**WHAT TO WORK ON**
1. Retype the passage from the page on the cyclic equation system, starting at "Do you really" and ending at "b \leq 4 \)".
2. On the cyclic equation system page, which book is suggested?
3. Pick up the cyclic equation system page after its last line and write what comes next.

Understand the problem

Find, with justification, all positive real numbers   $a,b,c$   satisfying the system of equations:    \[a\sqrt{b}=a+c,b\sqrt{c}=b+a,c\sqrt{a}=c+b.\]
Source of the problem
SMO (senior)-2014 stage 2 problem 2

Topic
Number Theory
Difficulty Level
Easy
Suggested Book
Excursion in Mathematics

Start with hints

Do you really need a hint? Try it first!

Given all three relations are cyclic and symmetric . So without loss of generality it can be assumed that \( a \geq b \geq c >0 \) .     Then proceed .               [ Note \( (0, 0, 0) \) can’t be a solution since \( a , b , c \) are positive reals .]
So \( a \sqrt b = a + c \Rightarrow a(\sqrt b – 1) = c \ [and \ we \ have \ a \geq c]   \Rightarrow ( \sqrt b – 1 ) \leq 1 \Rightarrow b \leq 4 \)

**MATERIAL**
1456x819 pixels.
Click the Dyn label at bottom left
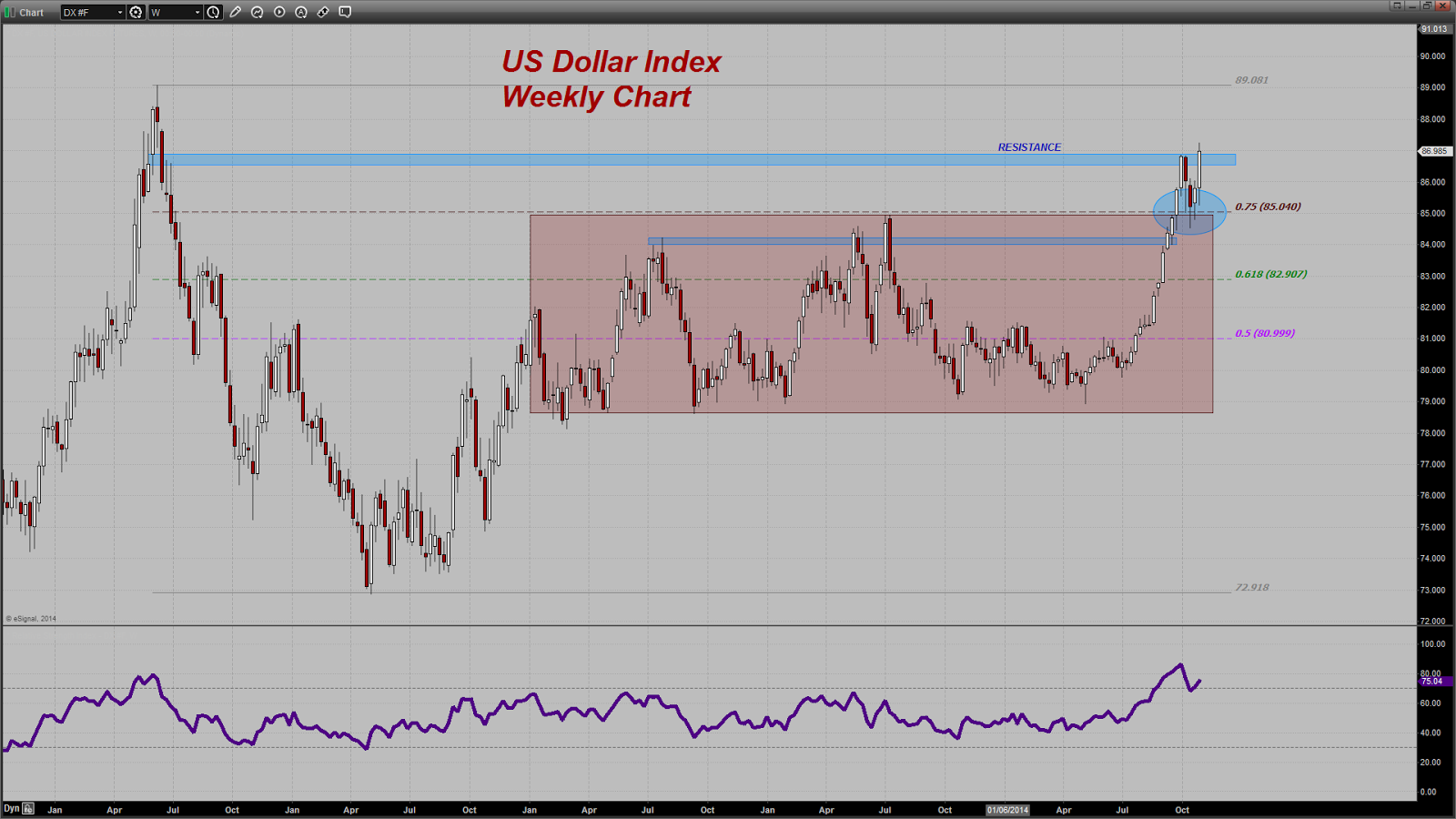pos(12,808)
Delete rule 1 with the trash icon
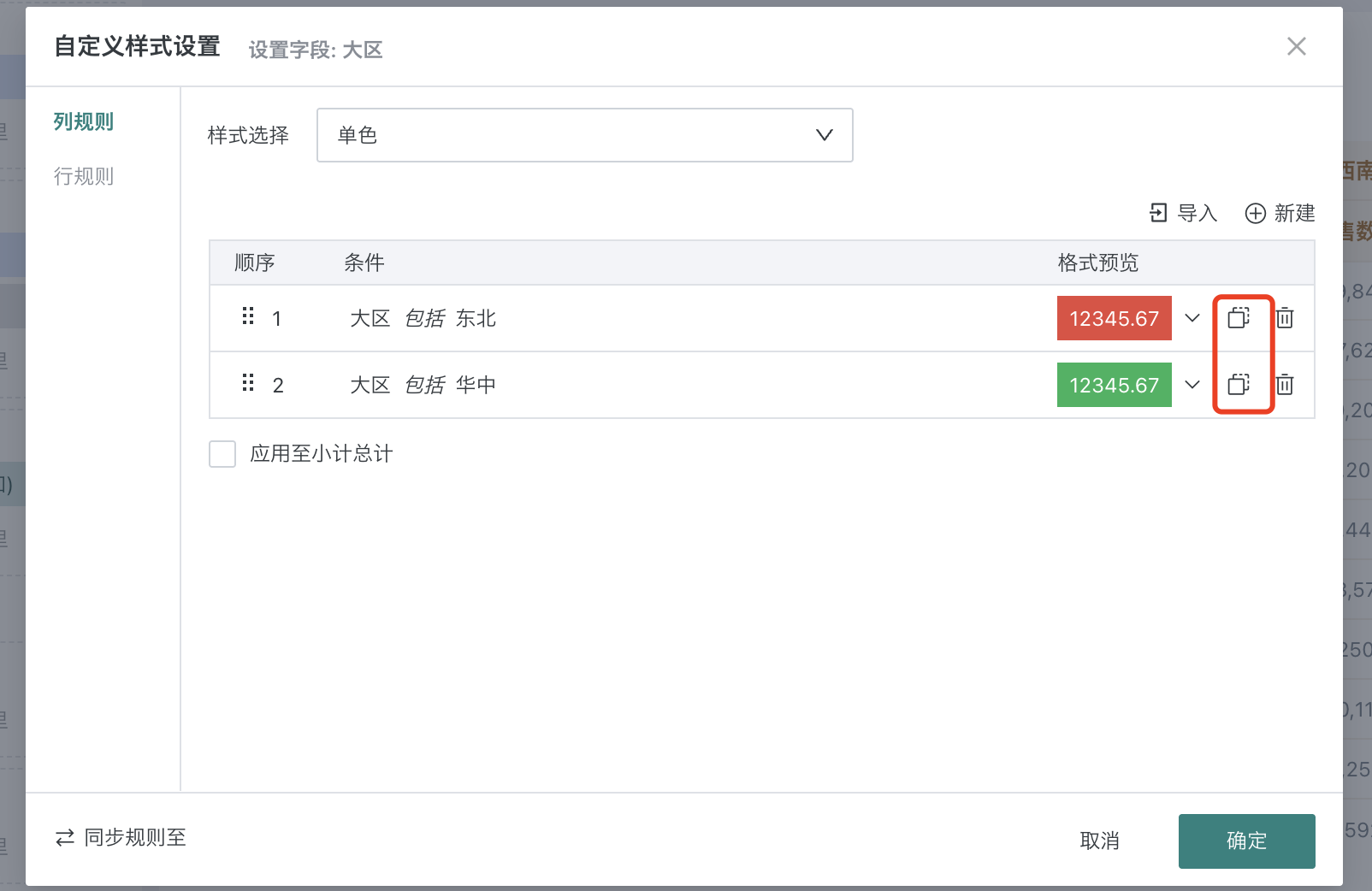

**ANSWERS TO EACH TASK**
1.
Do you really need a hint? Try it first!

Given all three relations are cyclic and symmetric . So without loss of generality it can be assumed that \( a \geq b \geq c >0 \) .     Then proceed .               [ Note \( (0, 0, 0) \) can’t be a solution since \( a , b , c \) are positive reals .]
So \( a \sqrt b = a + c \Rightarrow a(\sqrt b – 1) = c \ [and \ we \ have \ a \geq c]   \Rightarrow ( \sqrt b – 1 ) \leq 1 \Rightarrow b \leq 4 \)

2. Excursion in Mathematics

3.
Similarly \( b \sqrt c = b + a \Rightarrow b(\sqrt c – 1) = a \  [and \ we \  have \ a \geq b ] \Rightarrow \sqrt c – 1 \geq 1 \Rightarrow c \geq 4 \)

Till now we have \( b \leq 4 \ and  \  c \geq 4 \) , but we assumed that \( b \geq c \) . So it is clear that \( b = c =4 \)  \( \Rightarrow a = 4 \) also. So the only triplet \( (a , b , c)\) is \( (4,4 ,4) \) .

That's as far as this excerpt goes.